Source: WHO, WHO Resolution

What Disney and Vaccinations Have in Common
Cryopreservation, the same technology that is rumored to have preserved the late Walt Disney, is being used to save lives in impoverished nations.

Roughly 50% of the vaccines intended for distribution in impoverished communities and other areas are discarded because of exposure to high temperatures. Getting medicine to communities such as these is difficult enough without the high cost of replacing compromised vaccinations. This is where Asymptote comes in.

Based in Cambridge, UK, Asymptote specializes in cryopreservation; that is to say, they specialize in keeping substances very cold to preserve them. Asymptote has recently been awarded a grant to begin developing extremely low-temperature storage equipment able to transfer live vaccines. The equipment is not only intended to aid in transferring vaccinations but also to increase the shelf life of vaccinations which require a temperature of minus 130 degrees Celsius for weeks at a time.
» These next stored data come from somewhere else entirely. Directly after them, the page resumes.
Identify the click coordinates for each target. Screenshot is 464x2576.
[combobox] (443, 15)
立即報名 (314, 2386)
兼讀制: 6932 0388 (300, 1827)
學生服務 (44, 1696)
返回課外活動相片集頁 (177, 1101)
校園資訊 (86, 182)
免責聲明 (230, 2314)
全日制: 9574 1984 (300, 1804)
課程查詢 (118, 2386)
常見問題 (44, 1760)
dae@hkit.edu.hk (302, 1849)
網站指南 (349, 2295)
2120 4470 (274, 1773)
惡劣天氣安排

If successful, this would have a large impact on the distribution of vaccines in countries where electricity is unstable and access to liquid nitrogen is scarce. Needless to say, this applies to many developing countries that tend to have a large rural population such as those located in Africa and Southeast Asia.

In many countries where basic needs are not met, the community is forced to focus on these pressing issues just to stay alive. Providing impoverished counties with basic amenities such as vaccinations allows the people of the community to focus on economic and cultural stability. The effect of this type of stability is a reduction in poverty and the strengthening of the global economy.